Authorities were hopeful that cool temperatures, increased humidity and isolated showers will help them continue to make progress against the nation’s largest wildfire, the Bootleg Fire in southern Oregon. It was 53% contained after scorching 640 square miles (1,657 square kilometers) of remote land.

“The mild weather will have a short-term calming effect on the fire behavior. But due to the extremely dry conditions and fuels, as the week progresses and temperatures rise, aggressive fire behavior is likely to quickly rebound,” the Tuesday morning situation report stated.

A new damage assessment found that the lightning-sparked fire has destroyed 161 residences, 247 outbuildings and 342 vehicles in Klamath and Lake counties, the report said, cautioning that the numbers could increase as firefighters work through interior of the fire area.

In Montana, four firefighters were released from a hospital and a fifth was being treated at a burn center Monday after a wildfire overran them last week, authorities said. Crews were trying to keep the 10-square-mile (26-square-kilometer) Devil's Creek Fire from reaching Fort Peck Reservoir along the Missouri River in Garfield County. It’s one of three major fires in Montana.

Firefighters have frequently dealt with perilous fire behavior, with flames consuming huge areas of vegetation each day. Such conditions are often from a combination of unusual random, short-term and natural weather patterns heightened by long-term, human-caused climate change. Global warming has made the West much warmer and drier.

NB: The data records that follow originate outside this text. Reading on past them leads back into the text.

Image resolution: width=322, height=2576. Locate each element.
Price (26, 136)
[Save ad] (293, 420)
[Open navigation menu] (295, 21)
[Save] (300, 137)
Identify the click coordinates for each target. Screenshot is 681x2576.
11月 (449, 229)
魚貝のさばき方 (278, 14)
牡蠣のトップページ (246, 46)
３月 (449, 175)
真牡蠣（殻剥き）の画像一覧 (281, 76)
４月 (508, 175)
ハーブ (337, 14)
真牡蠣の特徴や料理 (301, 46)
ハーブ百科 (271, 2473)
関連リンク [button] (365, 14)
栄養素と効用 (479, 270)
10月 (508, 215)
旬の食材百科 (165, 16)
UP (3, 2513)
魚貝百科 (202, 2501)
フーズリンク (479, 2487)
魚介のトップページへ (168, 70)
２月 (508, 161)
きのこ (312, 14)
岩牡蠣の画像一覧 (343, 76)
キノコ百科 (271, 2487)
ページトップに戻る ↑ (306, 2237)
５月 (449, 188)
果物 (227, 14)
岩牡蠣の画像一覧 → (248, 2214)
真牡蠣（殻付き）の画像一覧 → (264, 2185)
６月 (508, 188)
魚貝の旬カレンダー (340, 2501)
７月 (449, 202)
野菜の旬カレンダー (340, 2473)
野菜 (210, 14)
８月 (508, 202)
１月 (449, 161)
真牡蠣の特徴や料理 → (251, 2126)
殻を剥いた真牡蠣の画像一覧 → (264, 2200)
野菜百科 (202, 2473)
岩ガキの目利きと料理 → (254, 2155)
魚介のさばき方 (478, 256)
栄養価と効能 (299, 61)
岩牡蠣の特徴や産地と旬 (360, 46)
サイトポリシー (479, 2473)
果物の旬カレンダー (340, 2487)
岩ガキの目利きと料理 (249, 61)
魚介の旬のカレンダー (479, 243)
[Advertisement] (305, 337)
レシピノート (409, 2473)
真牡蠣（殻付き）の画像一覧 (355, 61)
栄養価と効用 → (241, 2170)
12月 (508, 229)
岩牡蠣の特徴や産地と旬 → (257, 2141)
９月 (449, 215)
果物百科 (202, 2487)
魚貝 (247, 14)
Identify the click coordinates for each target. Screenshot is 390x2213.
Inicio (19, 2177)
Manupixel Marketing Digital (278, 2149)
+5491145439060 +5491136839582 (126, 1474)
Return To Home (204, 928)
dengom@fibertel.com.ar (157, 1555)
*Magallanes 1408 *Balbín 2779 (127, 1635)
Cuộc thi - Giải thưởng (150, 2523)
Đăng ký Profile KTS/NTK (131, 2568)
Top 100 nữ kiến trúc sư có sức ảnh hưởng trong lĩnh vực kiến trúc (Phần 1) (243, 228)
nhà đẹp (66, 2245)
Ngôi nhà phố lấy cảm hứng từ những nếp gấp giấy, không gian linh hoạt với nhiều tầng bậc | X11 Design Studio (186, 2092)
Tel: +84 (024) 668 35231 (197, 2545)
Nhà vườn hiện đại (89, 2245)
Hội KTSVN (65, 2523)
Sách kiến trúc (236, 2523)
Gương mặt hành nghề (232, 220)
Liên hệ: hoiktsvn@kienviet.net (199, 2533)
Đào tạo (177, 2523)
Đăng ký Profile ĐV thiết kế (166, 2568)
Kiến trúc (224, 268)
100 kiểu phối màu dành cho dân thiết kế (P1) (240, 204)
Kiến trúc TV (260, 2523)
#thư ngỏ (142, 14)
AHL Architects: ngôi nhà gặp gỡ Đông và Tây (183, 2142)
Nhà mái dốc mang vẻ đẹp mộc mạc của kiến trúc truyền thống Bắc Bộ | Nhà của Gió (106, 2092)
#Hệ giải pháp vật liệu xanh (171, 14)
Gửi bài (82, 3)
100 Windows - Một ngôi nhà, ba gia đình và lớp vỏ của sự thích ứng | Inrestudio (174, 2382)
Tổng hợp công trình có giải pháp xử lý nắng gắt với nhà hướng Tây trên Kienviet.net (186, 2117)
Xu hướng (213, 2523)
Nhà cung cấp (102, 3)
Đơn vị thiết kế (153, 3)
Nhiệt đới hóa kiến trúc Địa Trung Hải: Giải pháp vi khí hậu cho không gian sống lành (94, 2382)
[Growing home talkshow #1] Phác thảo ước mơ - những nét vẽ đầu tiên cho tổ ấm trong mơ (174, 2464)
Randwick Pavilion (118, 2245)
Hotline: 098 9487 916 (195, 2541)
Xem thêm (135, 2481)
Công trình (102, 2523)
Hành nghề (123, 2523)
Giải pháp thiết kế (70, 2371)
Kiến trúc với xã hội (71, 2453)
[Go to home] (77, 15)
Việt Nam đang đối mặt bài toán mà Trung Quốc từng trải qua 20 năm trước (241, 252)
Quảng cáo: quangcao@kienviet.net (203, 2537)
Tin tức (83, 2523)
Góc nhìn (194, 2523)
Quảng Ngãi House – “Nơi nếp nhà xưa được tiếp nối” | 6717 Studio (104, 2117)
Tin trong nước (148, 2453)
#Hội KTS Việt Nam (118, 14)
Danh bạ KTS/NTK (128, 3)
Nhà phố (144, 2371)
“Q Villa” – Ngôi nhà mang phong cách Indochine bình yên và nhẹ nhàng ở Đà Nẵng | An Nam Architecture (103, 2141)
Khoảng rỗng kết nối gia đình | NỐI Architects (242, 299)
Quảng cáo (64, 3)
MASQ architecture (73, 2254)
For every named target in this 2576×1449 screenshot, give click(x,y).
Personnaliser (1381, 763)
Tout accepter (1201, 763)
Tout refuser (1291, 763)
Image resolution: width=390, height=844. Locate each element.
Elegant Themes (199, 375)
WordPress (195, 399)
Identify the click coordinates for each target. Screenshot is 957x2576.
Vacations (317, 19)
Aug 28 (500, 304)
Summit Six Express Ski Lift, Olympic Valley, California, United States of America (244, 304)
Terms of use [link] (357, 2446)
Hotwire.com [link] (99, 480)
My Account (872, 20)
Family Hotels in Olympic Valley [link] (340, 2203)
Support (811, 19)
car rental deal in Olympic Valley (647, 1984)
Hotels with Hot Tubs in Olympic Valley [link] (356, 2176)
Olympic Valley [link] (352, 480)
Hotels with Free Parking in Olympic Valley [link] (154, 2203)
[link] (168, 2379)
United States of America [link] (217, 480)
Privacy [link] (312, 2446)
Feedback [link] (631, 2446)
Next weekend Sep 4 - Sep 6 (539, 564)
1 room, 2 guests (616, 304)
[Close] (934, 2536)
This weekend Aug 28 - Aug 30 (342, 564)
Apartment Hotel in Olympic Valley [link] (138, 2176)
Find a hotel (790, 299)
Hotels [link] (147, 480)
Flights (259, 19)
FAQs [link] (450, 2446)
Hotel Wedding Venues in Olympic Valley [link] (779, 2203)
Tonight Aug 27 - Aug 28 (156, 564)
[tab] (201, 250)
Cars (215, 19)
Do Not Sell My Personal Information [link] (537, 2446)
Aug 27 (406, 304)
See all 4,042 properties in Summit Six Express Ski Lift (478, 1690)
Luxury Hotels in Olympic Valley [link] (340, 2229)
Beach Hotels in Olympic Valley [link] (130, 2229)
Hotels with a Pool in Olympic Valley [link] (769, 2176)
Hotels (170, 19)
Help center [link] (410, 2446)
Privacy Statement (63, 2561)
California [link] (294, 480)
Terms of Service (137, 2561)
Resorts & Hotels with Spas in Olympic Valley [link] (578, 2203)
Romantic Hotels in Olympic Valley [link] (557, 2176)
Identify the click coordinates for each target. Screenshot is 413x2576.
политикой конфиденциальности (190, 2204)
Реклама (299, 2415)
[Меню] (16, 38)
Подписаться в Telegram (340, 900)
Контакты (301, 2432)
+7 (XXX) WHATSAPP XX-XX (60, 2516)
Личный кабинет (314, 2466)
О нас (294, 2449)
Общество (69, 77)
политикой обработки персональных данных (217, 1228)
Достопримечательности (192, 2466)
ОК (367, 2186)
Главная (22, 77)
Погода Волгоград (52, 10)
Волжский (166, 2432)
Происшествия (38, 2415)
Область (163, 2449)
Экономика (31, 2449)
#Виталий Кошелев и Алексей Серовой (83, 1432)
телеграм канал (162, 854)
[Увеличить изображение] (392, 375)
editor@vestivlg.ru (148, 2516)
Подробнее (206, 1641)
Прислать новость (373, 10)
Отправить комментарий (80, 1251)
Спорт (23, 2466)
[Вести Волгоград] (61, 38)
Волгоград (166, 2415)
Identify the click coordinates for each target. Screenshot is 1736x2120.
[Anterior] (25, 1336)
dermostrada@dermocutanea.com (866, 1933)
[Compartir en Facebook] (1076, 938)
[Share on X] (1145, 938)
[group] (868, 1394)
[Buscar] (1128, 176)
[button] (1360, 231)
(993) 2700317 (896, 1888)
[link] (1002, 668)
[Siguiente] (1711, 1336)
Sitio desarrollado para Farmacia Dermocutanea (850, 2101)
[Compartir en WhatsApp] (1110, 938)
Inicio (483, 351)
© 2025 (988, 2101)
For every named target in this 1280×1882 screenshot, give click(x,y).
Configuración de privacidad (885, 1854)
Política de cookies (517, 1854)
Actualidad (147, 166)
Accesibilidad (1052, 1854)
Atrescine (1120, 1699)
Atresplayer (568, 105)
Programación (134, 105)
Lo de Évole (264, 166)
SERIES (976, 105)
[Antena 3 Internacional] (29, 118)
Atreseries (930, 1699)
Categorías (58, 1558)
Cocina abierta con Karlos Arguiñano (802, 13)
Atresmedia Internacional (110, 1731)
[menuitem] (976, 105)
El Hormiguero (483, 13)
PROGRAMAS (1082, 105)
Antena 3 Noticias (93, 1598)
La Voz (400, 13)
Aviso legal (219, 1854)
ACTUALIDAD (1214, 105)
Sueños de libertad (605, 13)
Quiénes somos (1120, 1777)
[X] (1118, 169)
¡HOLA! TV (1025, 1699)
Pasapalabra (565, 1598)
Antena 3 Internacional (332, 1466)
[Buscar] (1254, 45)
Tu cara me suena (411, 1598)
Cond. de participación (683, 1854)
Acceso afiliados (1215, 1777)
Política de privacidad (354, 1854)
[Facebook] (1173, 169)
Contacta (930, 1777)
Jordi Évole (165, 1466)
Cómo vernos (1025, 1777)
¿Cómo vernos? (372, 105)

Elsewhere in California, the 106-square-mile (275-square-kilometer) Tamarack Fire south of Lake Tahoe continued to burn through timber and chaparral but firefighters made progress, aided by cooler weather. The fire was 54% contained and evacuation orders that affected some 2,000 residents in 15 communities on both sides of the California-Nevada state line had been lifted. The fire, sparked by lightning July 4 in Alpine County, California, has destroyed at least 23 buildings, including more than a dozen in Nevada.